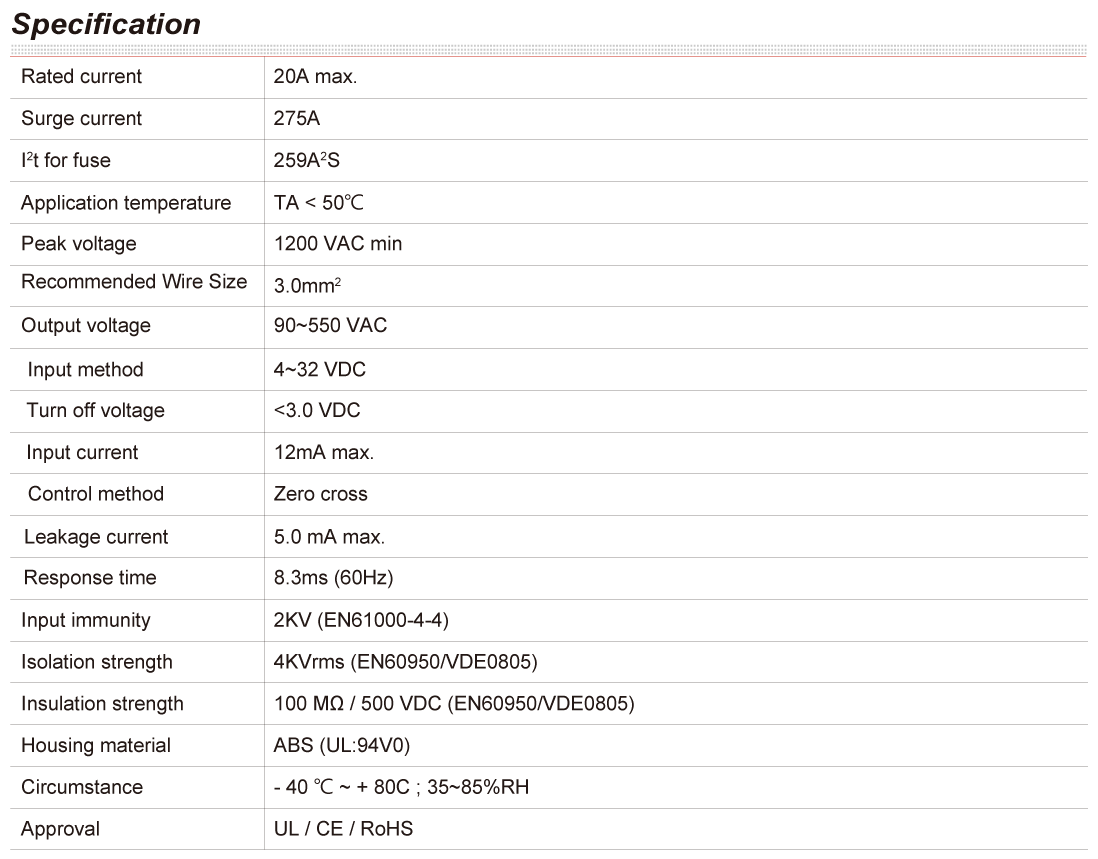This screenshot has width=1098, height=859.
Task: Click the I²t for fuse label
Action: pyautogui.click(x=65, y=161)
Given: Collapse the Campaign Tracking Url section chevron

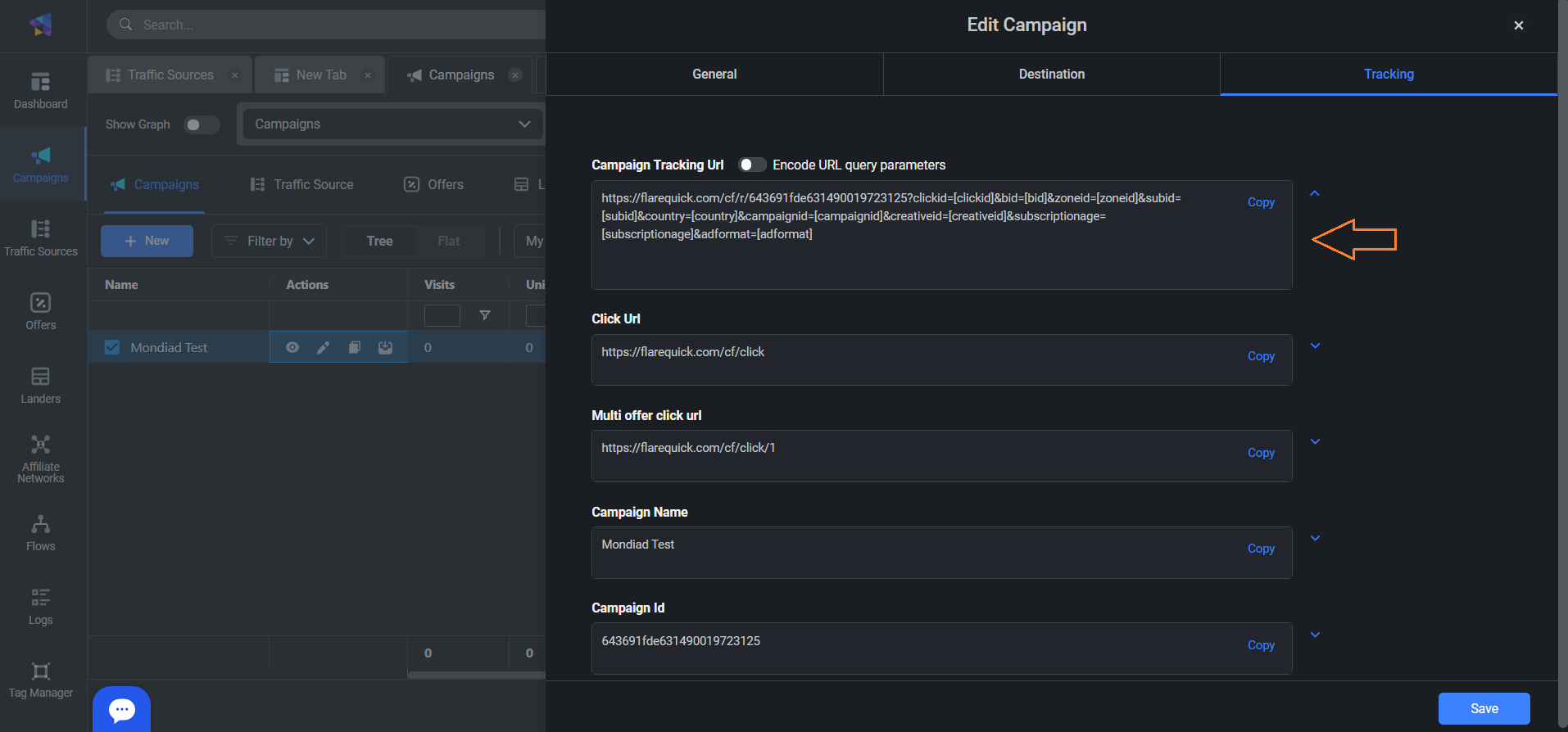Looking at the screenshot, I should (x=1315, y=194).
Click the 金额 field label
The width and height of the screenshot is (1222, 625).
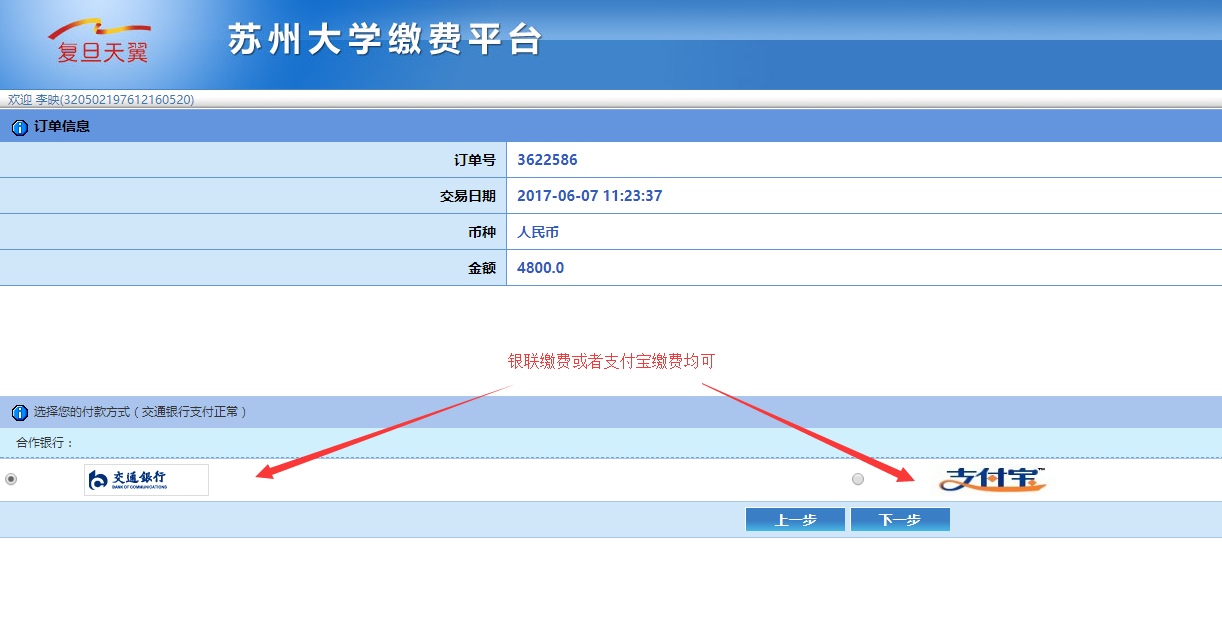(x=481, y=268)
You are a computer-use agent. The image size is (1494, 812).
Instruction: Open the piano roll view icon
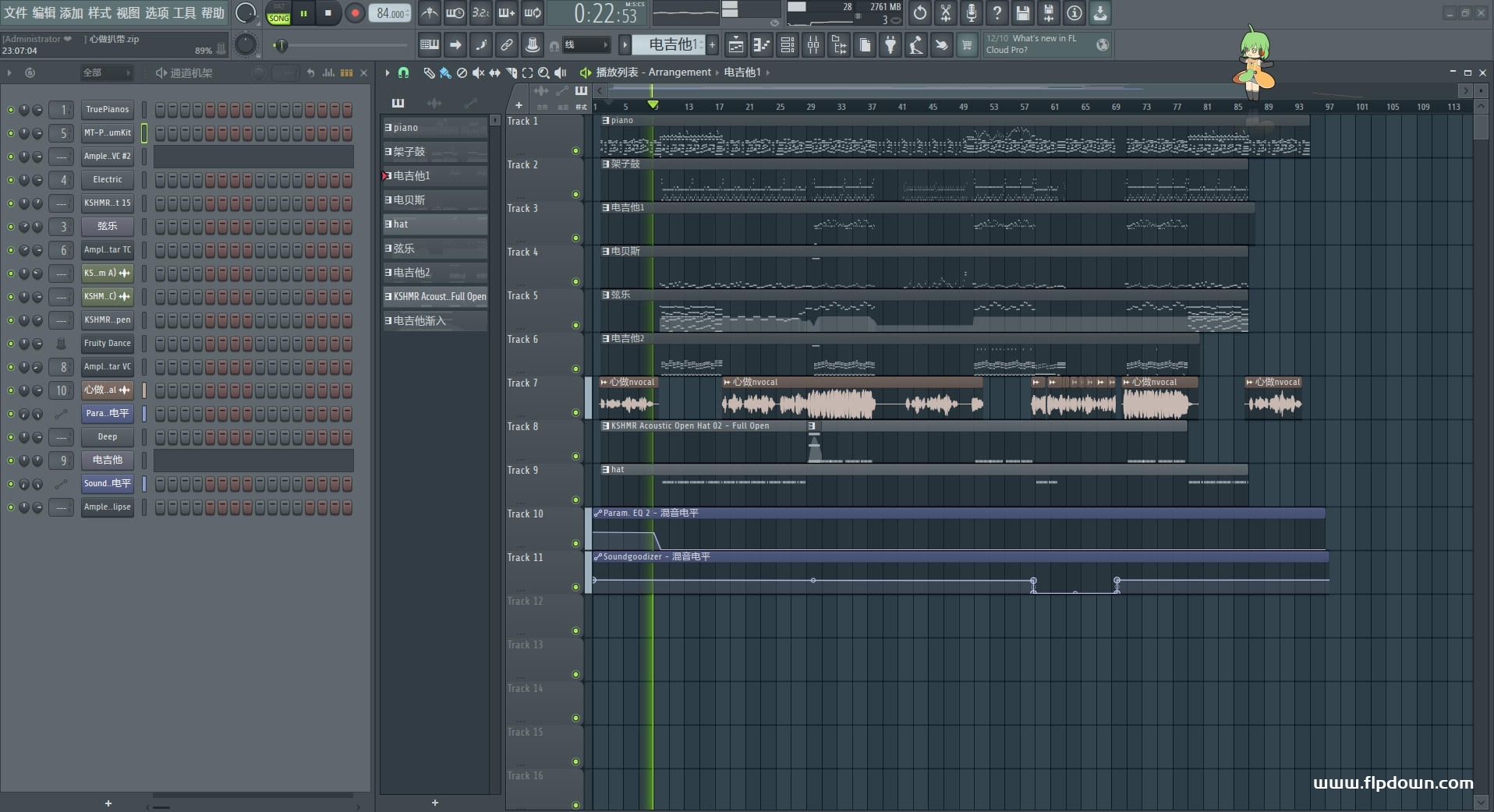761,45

*Aim of the exercise*:
Without any pictures, write out the lines running from the one containing "You are a computer-use" through the end of the listing above, both included, exactly as given.

*Task output*:
You are a computer-use agent. The image size is (1494, 812).
Instruction: Open the piano roll view icon
761,45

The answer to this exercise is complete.